[Text and item location entries]
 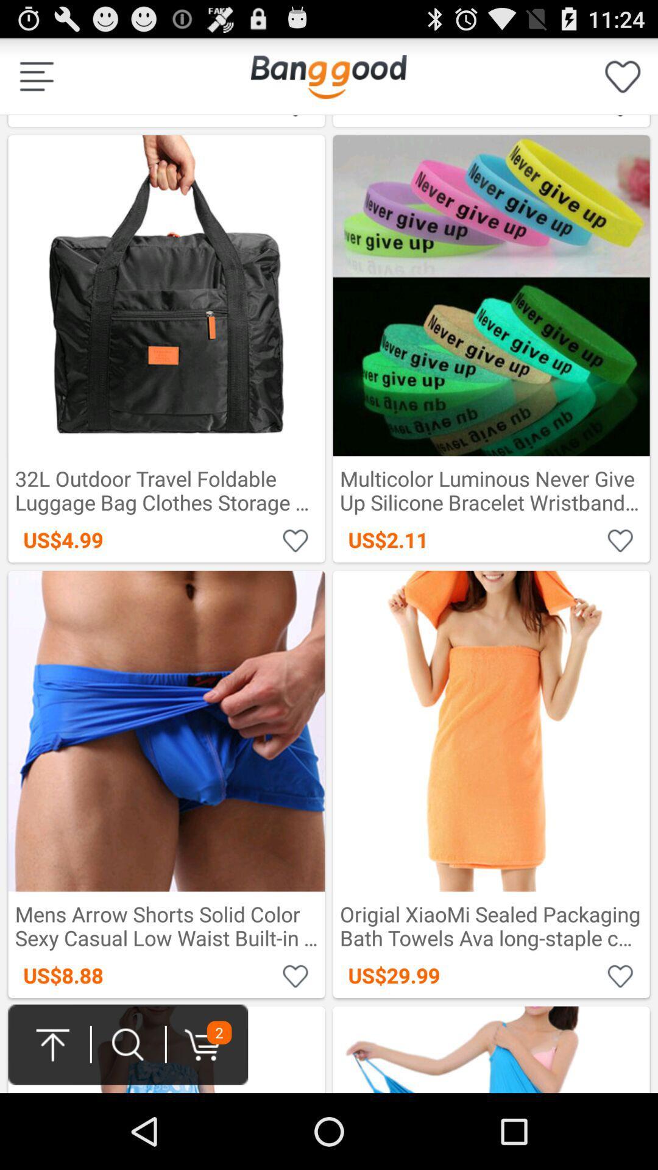 What do you see at coordinates (620, 975) in the screenshot?
I see `favorite` at bounding box center [620, 975].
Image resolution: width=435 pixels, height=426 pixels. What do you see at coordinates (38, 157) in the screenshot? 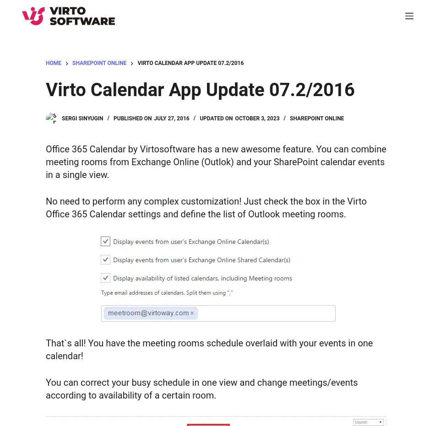
I see `'Bundles'` at bounding box center [38, 157].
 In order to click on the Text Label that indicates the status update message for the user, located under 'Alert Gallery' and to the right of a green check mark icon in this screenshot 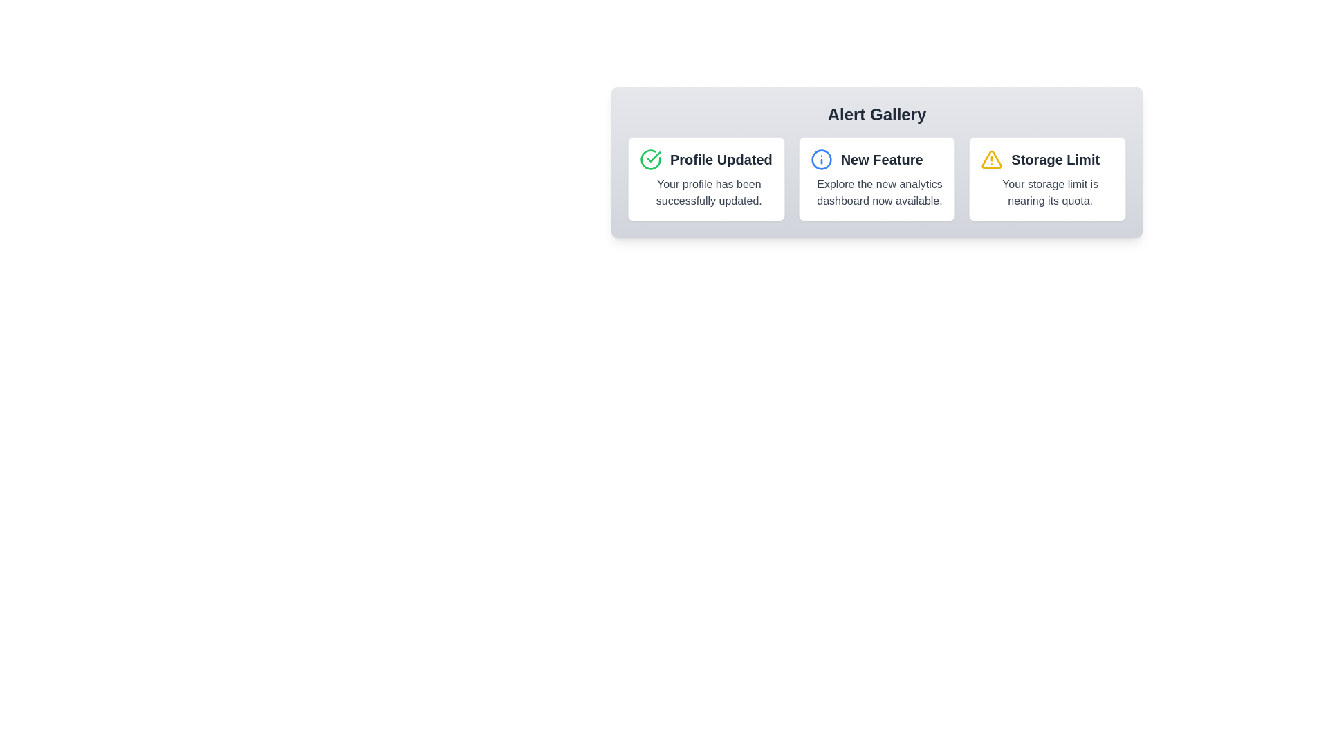, I will do `click(720, 159)`.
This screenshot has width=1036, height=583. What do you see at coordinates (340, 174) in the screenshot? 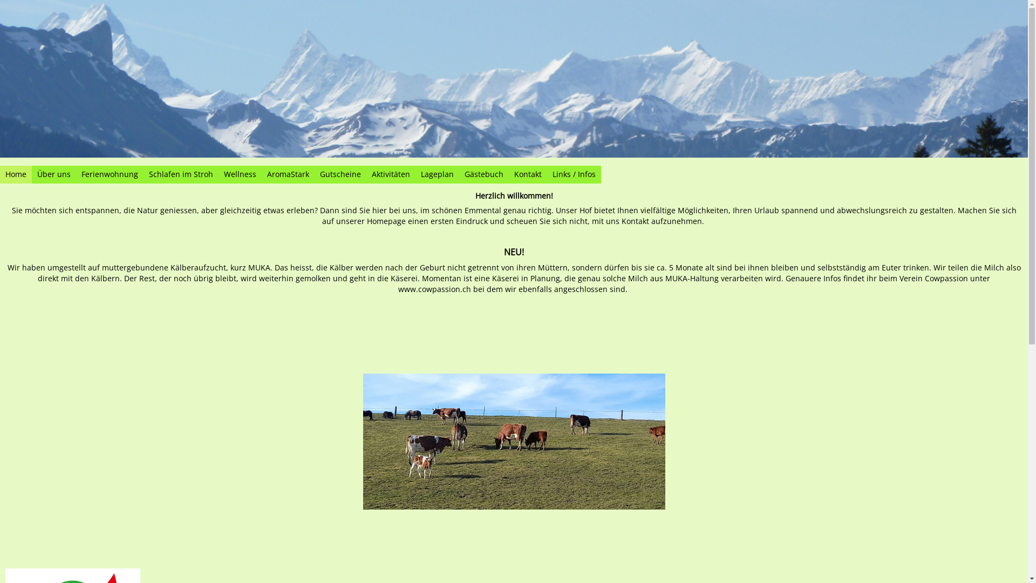
I see `'Gutscheine'` at bounding box center [340, 174].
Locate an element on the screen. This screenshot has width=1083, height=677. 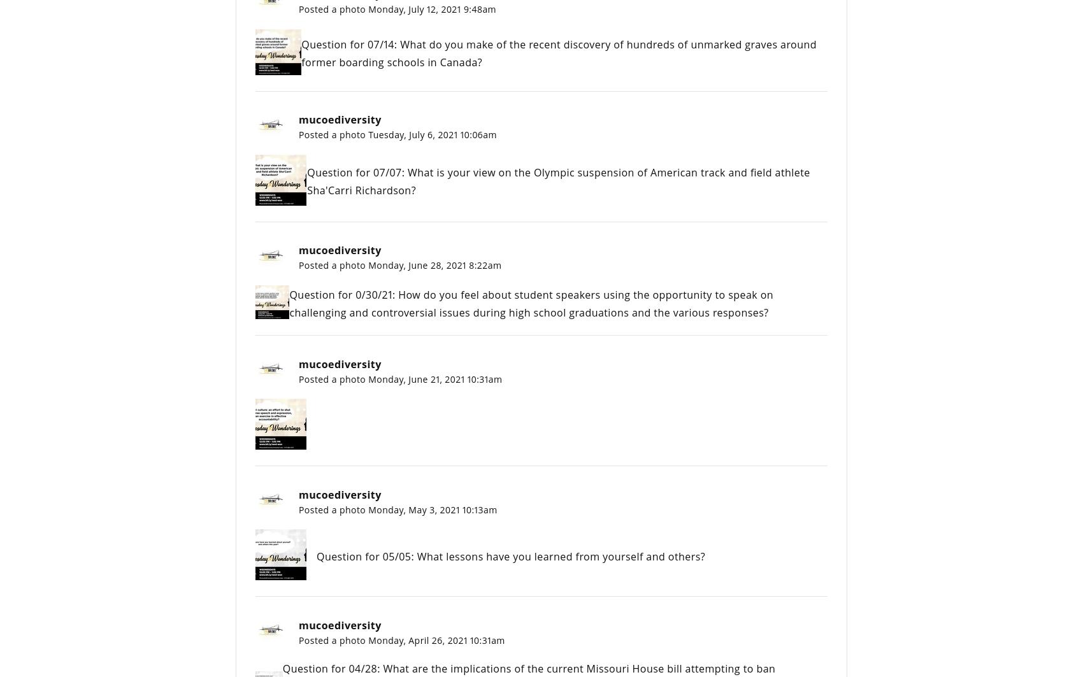
'Question for 0/30/21: How do you feel about student speakers using the opportunity to speak on challenging and controversial issues during high school graduations and the various responses?' is located at coordinates (531, 303).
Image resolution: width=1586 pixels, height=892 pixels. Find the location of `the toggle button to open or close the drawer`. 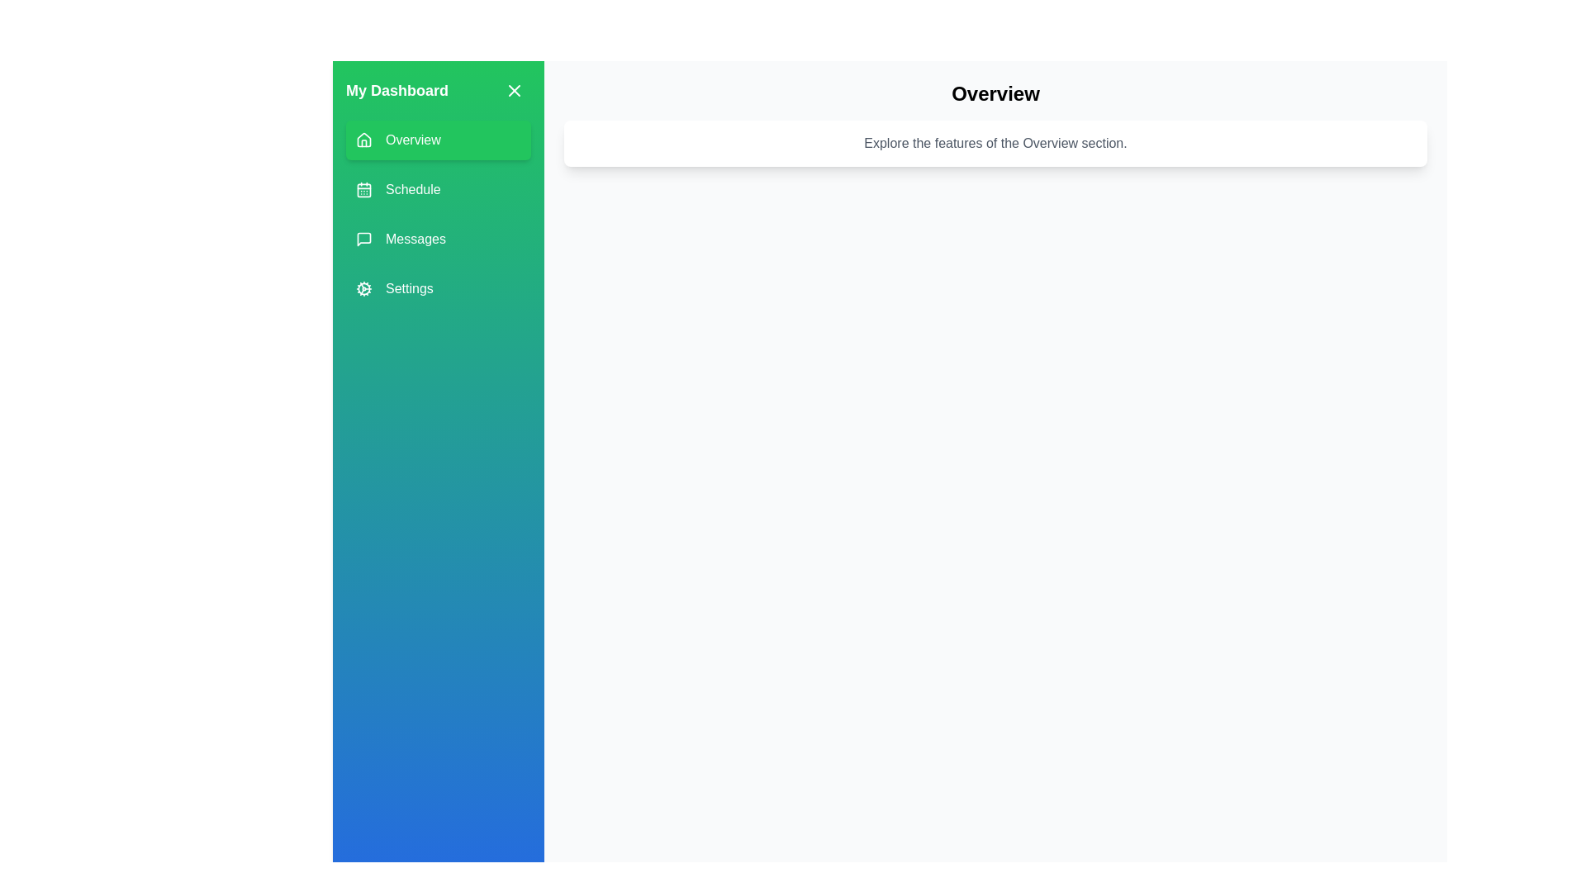

the toggle button to open or close the drawer is located at coordinates (514, 91).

## SHORT PROBLEM
Reproduce the lines of the data above word for word, from the line containing "Locate an element" through the end of the data, and leave the pictures out of your answer.

## EXPECTED ANSWER
Locate an element on the screen. This screenshot has width=1083, height=677. 
'Question for 0/30/21: How do you feel about student speakers using the opportunity to speak on challenging and controversial issues during high school graduations and the various responses?' is located at coordinates (531, 303).
Image resolution: width=1586 pixels, height=892 pixels. Find the location of `the toggle button to open or close the drawer`. 

the toggle button to open or close the drawer is located at coordinates (514, 91).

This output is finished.